Arts & Entertainment

Connecticut's Own Vampire

State Archaeologist Nicholas Bellantoni explained about Connecticut's "vampire" recently to patrons of the Plumb Memorial Library.

In 1840s in Griswold, a man died of tuberculosis, then other family members sickened and died soon after.

To his family and neighbors, the disease appear to be spreading and its source might be the original sufferer. They believed he was returning from the dead and spreading the disease.

To keep the "vampire" at rest, the man's family broke into his grave five years after his death, removed his skull and lower leg bones and destroyed his chest. The leg bones were crossed over his chest. His coffin was also walled up with bricks afterward. 

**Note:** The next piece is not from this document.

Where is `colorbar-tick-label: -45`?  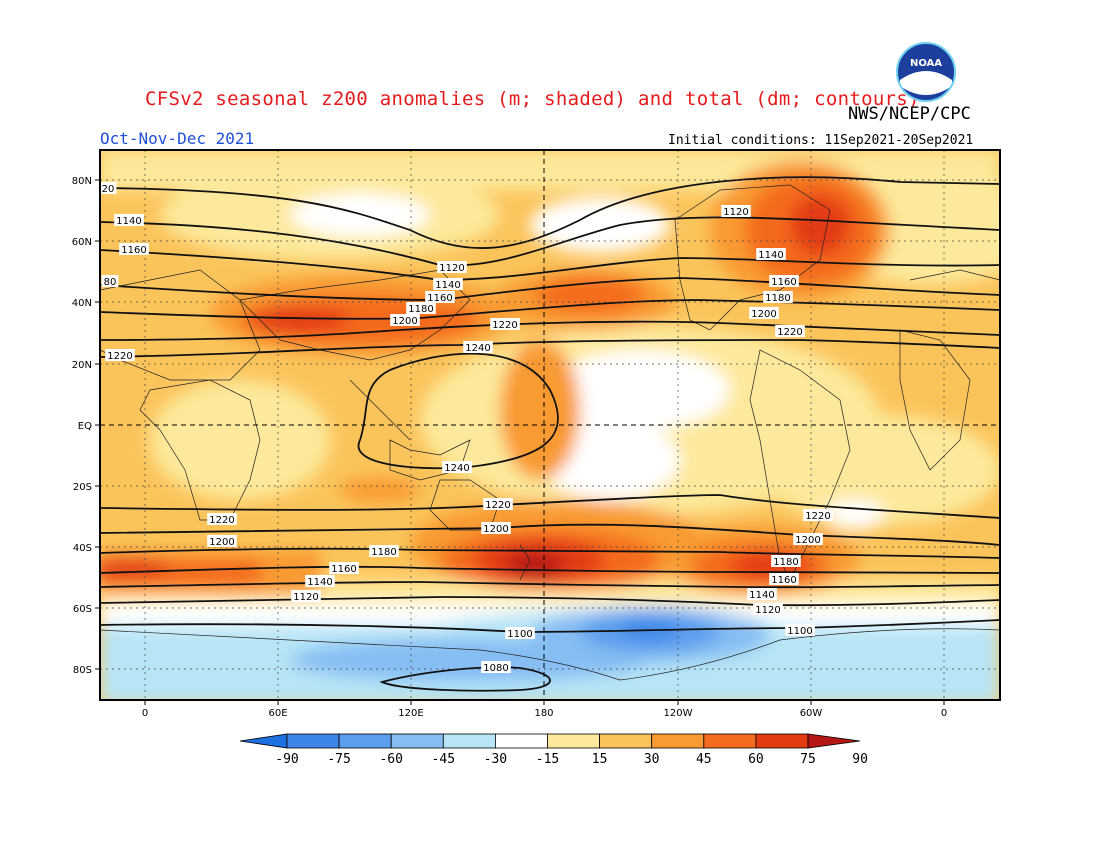
colorbar-tick-label: -45 is located at coordinates (444, 760).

It also didn't help that European sailors had brought with them superstitions about vampires from their own country, such as exhuming the dead and mutilating bodies to make them stay that way. In those stories, vampires were evil.

To add perspective, all this happened before Bram Stokers' Dracula was published.

That's the backdrop of the "Jewett City Vampire," as told by state Archaeologist Nicholas Bellantoni to patrons of Shelton's Plumb Memorial Library.

"The idea [of vampires] is there as early as 1765," Bellantoni said.

There was no modern medicine, and "all they knew was family were dying," Bellantoni said. "The best hypothesis we have is that they thought he was undead."

As evidence, believers thought blood in the corpse's heart meant the body was still alive. 

To keep the Jewett City Vampire really dead, the family also placed the skull facing west, a move meant to condemn him so he would not rise again when God would resurrect the faithful body and soul, Bellantoni said.

A cure for tuberculosis was found in the late 1800s. Dracula was published in 1897.

But until then, 20 vampire cases were reported throughout New England. In the end, the "vampire hunters" were trying to save themselves from death by disease.

"People will do irrational things during a pandemic," Bellantoni said.